-- start of RECORDS FOR PROCESSING --

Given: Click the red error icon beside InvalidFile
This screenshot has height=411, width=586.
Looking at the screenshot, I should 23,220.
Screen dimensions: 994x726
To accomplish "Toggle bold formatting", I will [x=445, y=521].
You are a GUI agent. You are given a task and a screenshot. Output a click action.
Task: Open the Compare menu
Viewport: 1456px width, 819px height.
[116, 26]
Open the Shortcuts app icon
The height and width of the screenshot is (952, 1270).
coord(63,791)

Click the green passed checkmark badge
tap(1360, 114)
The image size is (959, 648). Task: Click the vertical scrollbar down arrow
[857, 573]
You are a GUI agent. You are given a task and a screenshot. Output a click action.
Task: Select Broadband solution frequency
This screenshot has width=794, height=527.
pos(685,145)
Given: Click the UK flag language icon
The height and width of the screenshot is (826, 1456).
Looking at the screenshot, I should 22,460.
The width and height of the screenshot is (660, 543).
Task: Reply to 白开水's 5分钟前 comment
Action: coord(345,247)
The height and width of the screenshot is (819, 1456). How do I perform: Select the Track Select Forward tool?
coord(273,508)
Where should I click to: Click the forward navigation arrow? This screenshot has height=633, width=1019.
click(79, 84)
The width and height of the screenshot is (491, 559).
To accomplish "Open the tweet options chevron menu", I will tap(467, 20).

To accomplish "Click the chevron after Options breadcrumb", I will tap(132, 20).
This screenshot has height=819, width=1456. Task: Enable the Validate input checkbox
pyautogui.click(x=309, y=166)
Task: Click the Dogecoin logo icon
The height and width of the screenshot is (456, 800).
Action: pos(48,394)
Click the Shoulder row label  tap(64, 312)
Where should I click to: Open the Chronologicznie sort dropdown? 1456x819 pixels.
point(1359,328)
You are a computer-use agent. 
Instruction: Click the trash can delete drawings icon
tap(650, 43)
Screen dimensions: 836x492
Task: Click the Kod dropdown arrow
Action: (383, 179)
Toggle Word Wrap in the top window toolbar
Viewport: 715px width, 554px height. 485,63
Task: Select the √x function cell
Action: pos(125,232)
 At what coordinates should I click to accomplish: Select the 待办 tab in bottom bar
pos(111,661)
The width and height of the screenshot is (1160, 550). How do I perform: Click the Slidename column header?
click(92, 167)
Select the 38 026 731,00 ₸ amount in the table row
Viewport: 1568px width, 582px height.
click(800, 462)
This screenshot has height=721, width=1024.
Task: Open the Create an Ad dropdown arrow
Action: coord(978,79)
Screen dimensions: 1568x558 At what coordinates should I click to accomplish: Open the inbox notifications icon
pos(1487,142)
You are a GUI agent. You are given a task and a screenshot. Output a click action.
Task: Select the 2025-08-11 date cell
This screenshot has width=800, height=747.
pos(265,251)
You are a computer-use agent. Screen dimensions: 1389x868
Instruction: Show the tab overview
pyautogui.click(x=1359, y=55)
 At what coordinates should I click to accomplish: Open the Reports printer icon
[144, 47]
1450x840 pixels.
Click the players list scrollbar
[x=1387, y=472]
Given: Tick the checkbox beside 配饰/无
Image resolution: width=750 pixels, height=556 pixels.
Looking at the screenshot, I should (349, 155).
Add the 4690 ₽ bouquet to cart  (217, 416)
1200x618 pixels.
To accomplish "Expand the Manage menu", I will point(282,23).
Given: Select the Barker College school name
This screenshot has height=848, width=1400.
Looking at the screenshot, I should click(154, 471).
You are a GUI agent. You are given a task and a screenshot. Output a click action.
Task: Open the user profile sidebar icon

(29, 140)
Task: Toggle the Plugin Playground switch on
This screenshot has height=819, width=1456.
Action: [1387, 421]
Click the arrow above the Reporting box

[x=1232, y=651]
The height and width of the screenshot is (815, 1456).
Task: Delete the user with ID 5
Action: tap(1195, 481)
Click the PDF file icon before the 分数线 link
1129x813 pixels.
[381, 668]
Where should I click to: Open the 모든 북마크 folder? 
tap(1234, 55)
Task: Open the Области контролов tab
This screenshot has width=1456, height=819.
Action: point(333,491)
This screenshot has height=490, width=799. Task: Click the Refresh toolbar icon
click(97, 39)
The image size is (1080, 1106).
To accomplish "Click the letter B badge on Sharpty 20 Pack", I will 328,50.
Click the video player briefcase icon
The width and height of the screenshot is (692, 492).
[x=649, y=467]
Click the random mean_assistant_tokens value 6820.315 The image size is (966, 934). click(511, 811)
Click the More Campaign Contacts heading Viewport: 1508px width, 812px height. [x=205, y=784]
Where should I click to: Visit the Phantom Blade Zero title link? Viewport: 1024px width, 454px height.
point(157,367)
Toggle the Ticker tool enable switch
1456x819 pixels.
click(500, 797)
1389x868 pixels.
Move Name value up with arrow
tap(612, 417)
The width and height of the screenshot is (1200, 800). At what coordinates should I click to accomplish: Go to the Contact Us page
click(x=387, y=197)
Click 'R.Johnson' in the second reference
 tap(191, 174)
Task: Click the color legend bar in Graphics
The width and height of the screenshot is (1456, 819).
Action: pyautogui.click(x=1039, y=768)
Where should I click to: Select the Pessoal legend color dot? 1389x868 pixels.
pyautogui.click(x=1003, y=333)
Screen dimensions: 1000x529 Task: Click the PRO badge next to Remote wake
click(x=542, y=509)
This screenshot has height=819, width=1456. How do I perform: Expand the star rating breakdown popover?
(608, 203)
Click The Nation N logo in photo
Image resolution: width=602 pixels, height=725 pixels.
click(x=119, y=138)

-- end of RECORDS FOR PROCESSING --

* [TASK BRIEF] Reproduce all of the records above, substituting "Which location should I click to" for each occurrence of "Where should I click to" and leaving everything else unchanged.

* [EXERCISE OUTPUT]
Given: Click the red error icon beside InvalidFile
This screenshot has height=411, width=586.
Looking at the screenshot, I should 23,220.
Screen dimensions: 994x726
To accomplish "Toggle bold formatting", I will [x=445, y=521].
You are a GUI agent. You are given a task and a screenshot. Output a click action.
Task: Open the Compare menu
Viewport: 1456px width, 819px height.
[116, 26]
Open the Shortcuts app icon
The height and width of the screenshot is (952, 1270).
coord(63,791)

Click the green passed checkmark badge
tap(1360, 114)
The image size is (959, 648). Task: Click the vertical scrollbar down arrow
[857, 573]
You are a GUI agent. You are given a task and a screenshot. Output a click action.
Task: Select Broadband solution frequency
This screenshot has width=794, height=527.
pos(685,145)
Given: Click the UK flag language icon
The height and width of the screenshot is (826, 1456).
Looking at the screenshot, I should 22,460.
The width and height of the screenshot is (660, 543).
Task: Reply to 白开水's 5分钟前 comment
Action: coord(345,247)
The height and width of the screenshot is (819, 1456). How do I perform: Select the Track Select Forward tool?
coord(273,508)
Which location should I click to: Click the forward navigation arrow? This screenshot has height=633, width=1019.
click(79, 84)
The width and height of the screenshot is (491, 559).
To accomplish "Open the tweet options chevron menu", I will tap(467, 20).

To accomplish "Click the chevron after Options breadcrumb", I will tap(132, 20).
This screenshot has height=819, width=1456. Task: Enable the Validate input checkbox
pyautogui.click(x=309, y=166)
Task: Click the Dogecoin logo icon
The height and width of the screenshot is (456, 800).
Action: pos(48,394)
Click the Shoulder row label  tap(64, 312)
Which location should I click to: Open the Chronologicznie sort dropdown? 1456x819 pixels.
point(1359,328)
You are a computer-use agent. 
Instruction: Click the trash can delete drawings icon
tap(650, 43)
Screen dimensions: 836x492
Task: Click the Kod dropdown arrow
Action: (383, 179)
Toggle Word Wrap in the top window toolbar
Viewport: 715px width, 554px height. 485,63
Task: Select the √x function cell
Action: pos(125,232)
 At what coordinates should I click to accomplish: Select the 待办 tab in bottom bar
pos(111,661)
The width and height of the screenshot is (1160, 550). How do I perform: Click the Slidename column header?
click(92, 167)
Select the 38 026 731,00 ₸ amount in the table row
Viewport: 1568px width, 582px height.
click(800, 462)
This screenshot has height=721, width=1024.
Task: Open the Create an Ad dropdown arrow
Action: coord(978,79)
Screen dimensions: 1568x558 At what coordinates should I click to accomplish: Open the inbox notifications icon
pos(1487,142)
You are a GUI agent. You are given a task and a screenshot. Output a click action.
Task: Select the 2025-08-11 date cell
This screenshot has width=800, height=747.
pos(265,251)
You are a computer-use agent. Screen dimensions: 1389x868
Instruction: Show the tab overview
pyautogui.click(x=1359, y=55)
 At what coordinates should I click to accomplish: Open the Reports printer icon
[144, 47]
1450x840 pixels.
Click the players list scrollbar
[x=1387, y=472]
Given: Tick the checkbox beside 配饰/无
Image resolution: width=750 pixels, height=556 pixels.
Looking at the screenshot, I should (349, 155).
Add the 4690 ₽ bouquet to cart  (217, 416)
1200x618 pixels.
To accomplish "Expand the Manage menu", I will point(282,23).
Given: Select the Barker College school name
This screenshot has height=848, width=1400.
Looking at the screenshot, I should click(154, 471).
You are a GUI agent. You are given a task and a screenshot. Output a click action.
Task: Open the user profile sidebar icon

(29, 140)
Task: Toggle the Plugin Playground switch on
This screenshot has height=819, width=1456.
Action: [1387, 421]
Click the arrow above the Reporting box

[x=1232, y=651]
The height and width of the screenshot is (815, 1456).
Task: Delete the user with ID 5
Action: tap(1195, 481)
Click the PDF file icon before the 分数线 link
1129x813 pixels.
[381, 668]
Which location should I click to: Open the 모든 북마크 folder? 
tap(1234, 55)
Task: Open the Области контролов tab
This screenshot has width=1456, height=819.
Action: point(333,491)
This screenshot has height=490, width=799. Task: Click the Refresh toolbar icon
click(97, 39)
The image size is (1080, 1106).
To accomplish "Click the letter B badge on Sharpty 20 Pack", I will 328,50.
Click the video player briefcase icon
The width and height of the screenshot is (692, 492).
[x=649, y=467]
Click the random mean_assistant_tokens value 6820.315 The image size is (966, 934). click(511, 811)
Click the More Campaign Contacts heading Viewport: 1508px width, 812px height. [x=205, y=784]
Which location should I click to: Visit the Phantom Blade Zero title link? Viewport: 1024px width, 454px height.
point(157,367)
Toggle the Ticker tool enable switch
1456x819 pixels.
click(500, 797)
1389x868 pixels.
Move Name value up with arrow
tap(612, 417)
The width and height of the screenshot is (1200, 800). At what coordinates should I click to accomplish: Go to the Contact Us page
click(x=387, y=197)
Click 'R.Johnson' in the second reference
 tap(191, 174)
Task: Click the color legend bar in Graphics
The width and height of the screenshot is (1456, 819).
Action: pyautogui.click(x=1039, y=768)
Which location should I click to: Select the Pessoal legend color dot? 1389x868 pixels.
pyautogui.click(x=1003, y=333)
Screen dimensions: 1000x529 Task: Click the PRO badge next to Remote wake
click(x=542, y=509)
This screenshot has height=819, width=1456. How do I perform: Expand the star rating breakdown popover?
(608, 203)
Click The Nation N logo in photo
Image resolution: width=602 pixels, height=725 pixels.
click(x=119, y=138)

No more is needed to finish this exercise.